▸ EXERCICE COURT:
Présentez toutes les entrées ci-dessous sous forme de liste numérotée, sans les lignes vides.

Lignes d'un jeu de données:
--- --- ---

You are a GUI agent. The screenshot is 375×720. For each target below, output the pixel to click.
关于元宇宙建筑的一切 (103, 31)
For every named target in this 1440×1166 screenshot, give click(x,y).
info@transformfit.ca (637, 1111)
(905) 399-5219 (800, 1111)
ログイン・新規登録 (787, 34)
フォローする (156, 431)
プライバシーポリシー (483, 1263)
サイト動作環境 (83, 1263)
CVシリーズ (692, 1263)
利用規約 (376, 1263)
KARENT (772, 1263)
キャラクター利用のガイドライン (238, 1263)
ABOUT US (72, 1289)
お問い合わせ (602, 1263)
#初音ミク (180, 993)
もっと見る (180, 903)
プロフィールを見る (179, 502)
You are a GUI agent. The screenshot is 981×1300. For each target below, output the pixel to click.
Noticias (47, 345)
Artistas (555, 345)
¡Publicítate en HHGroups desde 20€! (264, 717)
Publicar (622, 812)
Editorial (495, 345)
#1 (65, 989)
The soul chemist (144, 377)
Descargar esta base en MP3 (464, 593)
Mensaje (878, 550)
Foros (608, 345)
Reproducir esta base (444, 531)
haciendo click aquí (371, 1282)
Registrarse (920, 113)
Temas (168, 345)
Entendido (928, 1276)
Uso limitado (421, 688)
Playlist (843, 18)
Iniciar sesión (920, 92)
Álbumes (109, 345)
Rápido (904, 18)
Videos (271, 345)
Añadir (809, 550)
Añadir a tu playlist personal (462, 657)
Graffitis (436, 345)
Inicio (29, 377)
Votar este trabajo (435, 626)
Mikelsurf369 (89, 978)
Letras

--- --- ---

▸ CORRIGÉ:
1. You are a GUI agent. The screenshot is 375×720. For each target below, output the pixel to click.
2. 关于元宇宙建筑的一切 (103, 31)
3. For every named target in this 1440×1166 screenshot, give click(x,y).
4. info@transformfit.ca (637, 1111)
5. (905) 399-5219 (800, 1111)
6. ログイン・新規登録 (787, 34)
7. フォローする (156, 431)
8. プライバシーポリシー (483, 1263)
9. サイト動作環境 (83, 1263)
10. CVシリーズ (692, 1263)
11. 利用規約 (376, 1263)
12. KARENT (772, 1263)
13. キャラクター利用のガイドライン (238, 1263)
14. ABOUT US (72, 1289)
15. お問い合わせ (602, 1263)
16. #初音ミク (180, 993)
17. もっと見る (180, 903)
18. プロフィールを見る (179, 502)
19. You are a GUI agent. The screenshot is 981×1300. For each target below, output the pixel to click.
20. Noticias (47, 345)
21. Artistas (555, 345)
22. ¡Publicítate en HHGroups desde 20€! (264, 717)
23. Publicar (622, 812)
24. Editorial (495, 345)
25. #1 (65, 989)
26. The soul chemist (144, 377)
27. Descargar esta base en MP3 (464, 593)
28. Mensaje (878, 550)
29. Foros (608, 345)
30. Reproducir esta base (444, 531)
31. haciendo click aquí (371, 1282)
32. Registrarse (920, 113)
33. Temas (168, 345)
34. Entendido (928, 1276)
35. Uso limitado (421, 688)
36. Playlist (843, 18)
37. Iniciar sesión (920, 92)
38. Álbumes (109, 345)
39. Rápido (904, 18)
40. Videos (271, 345)
41. Añadir (809, 550)
42. Añadir a tu playlist personal (462, 657)
43. Graffitis (436, 345)
44. Inicio (29, 377)
45. Votar este trabajo (435, 626)
46. Mikelsurf369 (89, 978)
47. Letras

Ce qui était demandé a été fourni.